▶ _Lesetext_:
***

Nichtraucher werden:Nutzlose Nikotinpflaster

Ob Pflaster, Kaugummis oder Lutschbonbons: Die zahlreichen Nikotin-Ersatzmittel, die rezeptfrei in der Apotheke zu haben sind, helfen einer Harvard-Studie zufolge kaum. Letztlich gibt es nur einen Weg, von der Zigarette loszukommen.

Christina Berndt

Kleben statt Paffen, oder Kauen statt Inhalieren - auf Pflaster und Kaugummis mit Nikotin hoffen viele Raucher, die sich endlich den Griff zur Zigarette abgewöhnen wollen. Es ist vor allem das Nikotin, das Rauchen zur Sucht macht. Wenn das Nervengift dem Körper über solche Ersatzprodukte zugeführt wird, könnte das über die ersten Entzugserscheinungen hinweghelfen - ohne die bösen Nebenwirkungen des Tabakrauchs auf Herz und Lunge, versprechen die Hersteller. Auch die Weltgesundheitsorganisation (WHO) und das sonst so pharmakritische Institut für Qualität und Wirtschaftlichkeit im Gesundheitswesen (IQWiG) stützen diese Sicht der Dinge.

Rauchen wird teurer

Der Rückfall ist häufig, aber kein Drama.

(Foto: dpa)

Doch auch mit nikotinhaltigen Pflastern, Kaugummis oder Lutschtabletten bewaffnet, gibt es letztlich nur eines, das aus einem Raucher einen Nichtraucher machen kann: Willenskraft. Zu diesem Schluss kommt eine Studie von der Harvard School of Public Health, die am Montag im Journal Tobacco Control online veröffentlicht wurde. Demnach helfen die zahlreichen Nikotinersatztherapien, die rezeptfrei in der Apotheke zu haben sind, kaum.

***

▶ _Aufgaben_:
1. Erläutern Sie in ein bis drei Sätzen, weshalb Nikotinpflaster und -kaugummis laut dem Lesetext über Nikotinersatzmittel beim Aufhören helfen könnten.
2. Geben Sie den Abschnitt aus dem Lesetext über Nikotinersatzmittel wörtlich wieder, und zwar von "Ob Pflaster, Kaugummis" bis "diese Sicht der Dinge.", beide Stellen eingeschlossen.
3. In welcher Fachzeitschrift wurde die Harvard-Studie laut dem Lesetext über Nikotinersatzmittel veröffentlicht?
Die Auflistung stammt aus einer anderen Quelle als der Lesetext.

***

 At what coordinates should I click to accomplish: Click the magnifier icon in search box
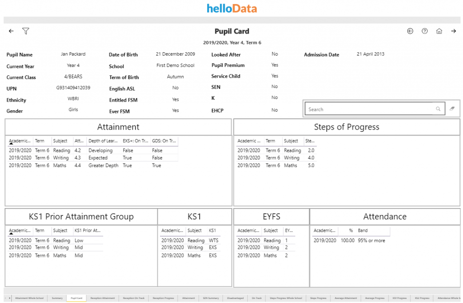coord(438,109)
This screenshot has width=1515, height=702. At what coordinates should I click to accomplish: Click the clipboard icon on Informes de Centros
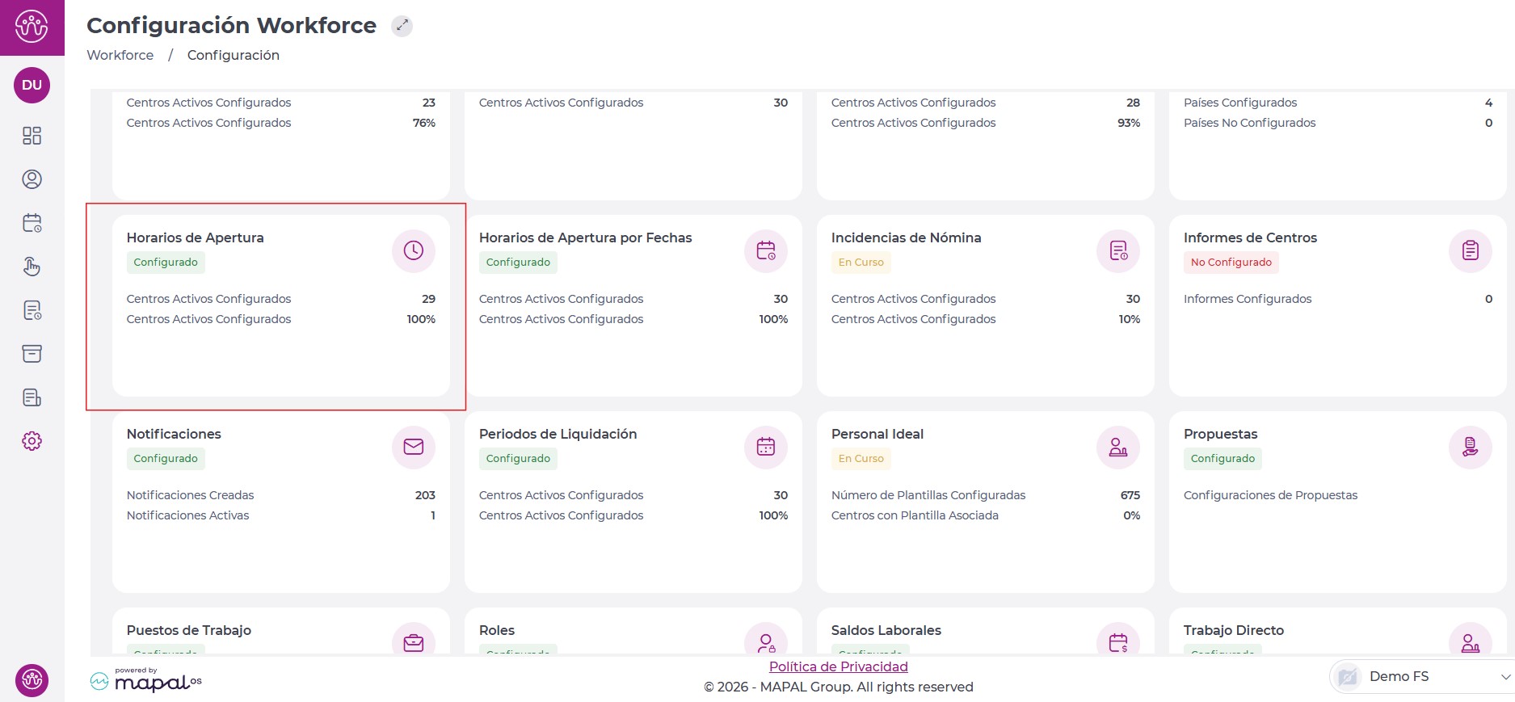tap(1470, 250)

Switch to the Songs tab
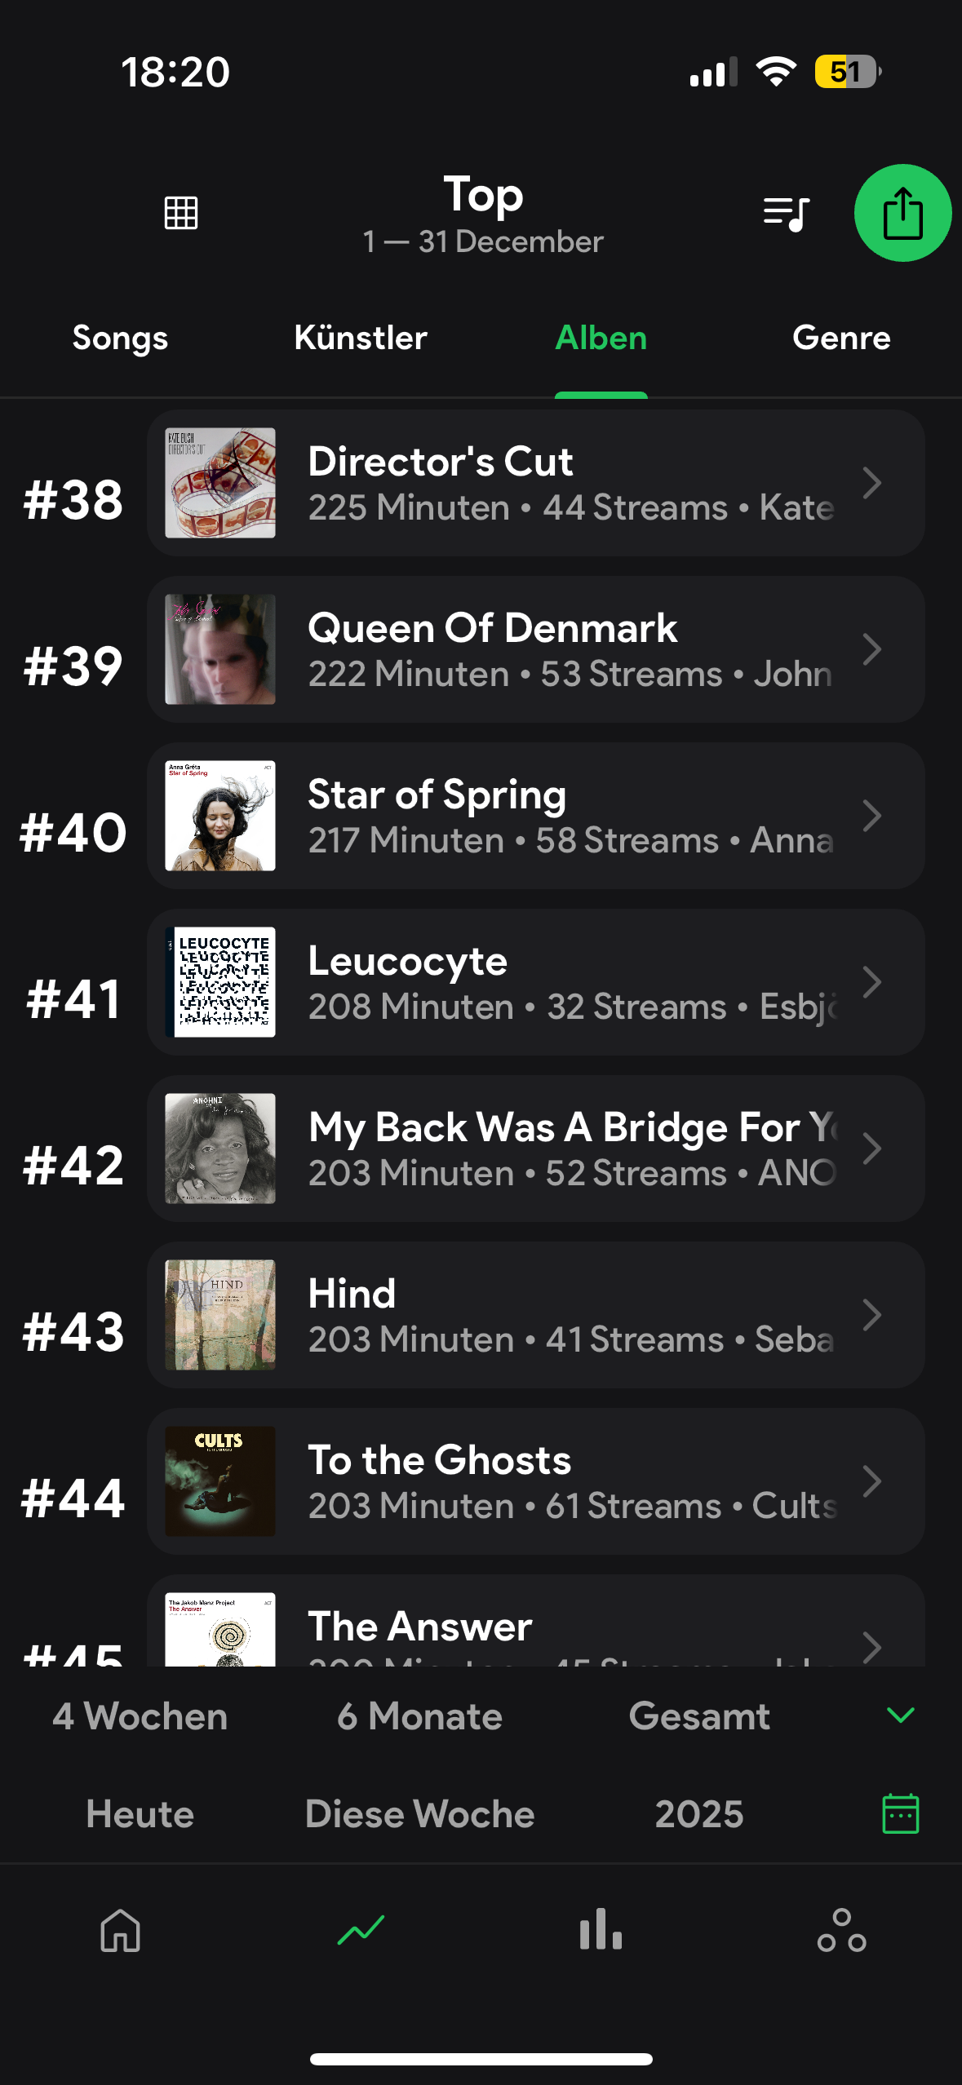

***

▶ _Lösungen_:
1. Vor allem das Nikotin macht das Rauchen zur Sucht. Wird es dem Körper über Ersatzprodukte zugeführt, könnte das nach Angaben der Hersteller über die ersten Entzugserscheinungen hinweghelfen. Die schädlichen Wirkungen des Tabakrauchs auf Herz und Lunge blieben dabei aus.

2.
Ob Pflaster, Kaugummis oder Lutschbonbons: Die zahlreichen Nikotin-Ersatzmittel, die rezeptfrei in der Apotheke zu haben sind, helfen einer Harvard-Studie zufolge kaum. Letztlich gibt es nur einen Weg, von der Zigarette loszukommen.

Christina Berndt

Kleben statt Paffen, oder Kauen statt Inhalieren - auf Pflaster und Kaugummis mit Nikotin hoffen viele Raucher, die sich endlich den Griff zur Zigarette abgewöhnen wollen. Es ist vor allem das Nikotin, das Rauchen zur Sucht macht. Wenn das Nervengift dem Körper über solche Ersatzprodukte zugeführt wird, könnte das über die ersten Entzugserscheinungen hinweghelfen - ohne die bösen Nebenwirkungen des Tabakrauchs auf Herz und Lunge, versprechen die Hersteller. Auch die Weltgesundheitsorganisation (WHO) und das sonst so pharmakritische Institut für Qualität und Wirtschaftlichkeit im Gesundheitswesen (IQWiG) stützen diese Sicht der Dinge.

3. Online im Journal Tobacco Control.